Thinking of the 2030 Goals, in your capacity as the UN Goal 12 National Coordinator for ASviS, do you imagine that priorities will evolve or shift in any way?
There are many implementations of the 2030 agenda that were not so clear in 2015. We can make two macro-considerations. The first, regarding method: it is no longer possible to think of an internal governance of a national system in which inter-ministerial coordination on the various economic, social/welfare and environmental issues is not foreseen. This governance presents a very difficult challenge but it certainly is the true turning point. The other aspect concerns the possibility of seizing new opportunities that are opening up to ensure sustainable models of production and consumption. Let us give a concrete example thinking about the price of oil, which has recently reached unprecedented downward peaks. This drop imposes a question: do subsidies to fossil fuels still make sense or, at least in part, they can be devolved to sectors that need development, with the emphasis on the implementation of the circular economy?
Speaking of circular economy, is the pandemic more of an opportunity or a danger?
Here we find very different schools of thought. Some people see this moment as interesting, especially in the food sector with new good practices already being implemented, while in other sectors there seem to be signs of fatigue caused by the stoppage of some production activities.

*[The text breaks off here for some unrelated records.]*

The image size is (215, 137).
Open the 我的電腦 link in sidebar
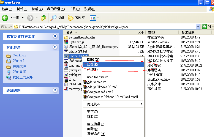coord(19,72)
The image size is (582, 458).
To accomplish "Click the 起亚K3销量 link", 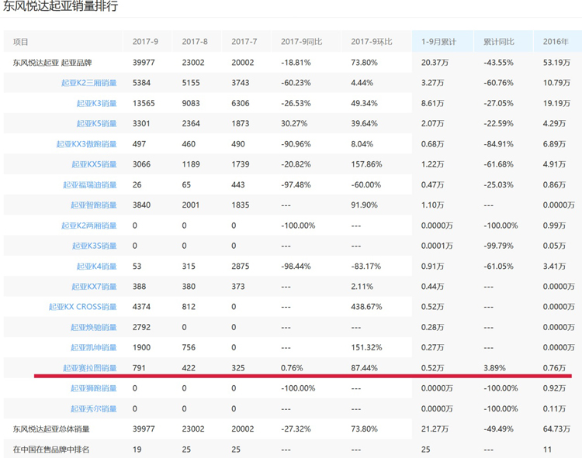I will click(96, 103).
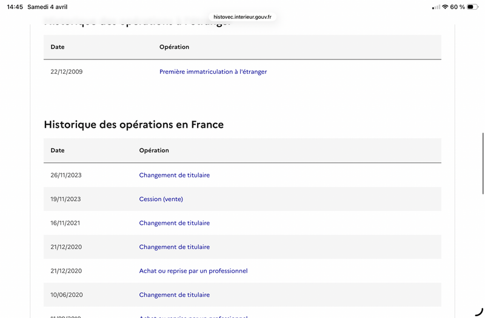
Task: Click the Date header in France table
Action: [x=58, y=150]
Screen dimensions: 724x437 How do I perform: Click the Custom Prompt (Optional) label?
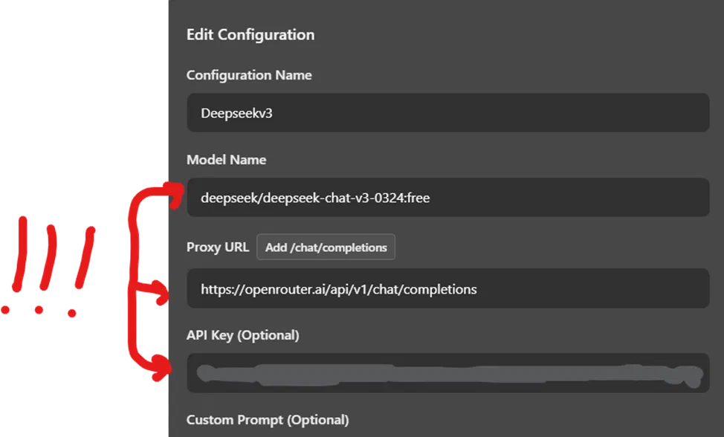click(x=267, y=420)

There is no lack of reasons for concern, starting from one of the central elements of the circular economy represented by the dematerialization of production, i.e. without using new materials and recovering those already in circulation. From this point of view, the lockdown phase has certainly not helped: if the Plast Mix is not used by the ceramic industry because it has stopped, for example, the Plast Mix must finally be disposed of and sent to the landfill or incinerator. Another example: the toy industry has a high component of recycled plastic, but the slowdown in the industry risks generating accumulations that are difficult to dispose of.

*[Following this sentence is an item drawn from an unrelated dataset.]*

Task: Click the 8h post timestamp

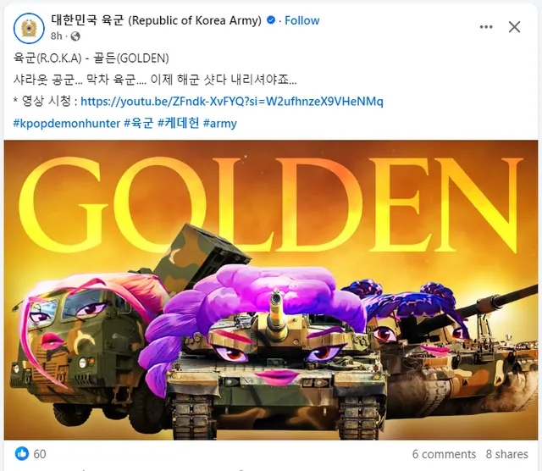Action: [x=57, y=36]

A further risk factor is education on sustainable consumption and consumer education, for which awareness levels have been raised in recent years. But now, with the reopening of bars and restaurants, are we sure that attention is being paid to recycled or plastic-free plastic? The first signs do not seem very encouraging, the focus at least momentarily seems to have slackened at least in part, also in terms of willingness to pay more for truly sustainable products.
A wish for the coming months on the subject of the circular economy?
That the reopening of productive activities makes it possible to act on the training of the producer and the consumer, and improve press communication, in order to start again in a virtuous way. I hope that there will be a growing emphasis on initiatives such as that of March 11th by the European Union, which has launched an update of the circular economy plan with precise rules on packaging, as well as on plastic free products and producer responsibility for durable products.
Negotiation between trade unions, associations, politics, citizens, consumers: this is the recipe that is needed and that I hope for. The circular economy does not have the capacity to self-fulfill itself; instead, it needs precise political planning. We therefore need to combine support measures in the start-up phase, such as 110% eco-bonuses for home renovation, with similar circular economy projects to encourage both producers and consumers.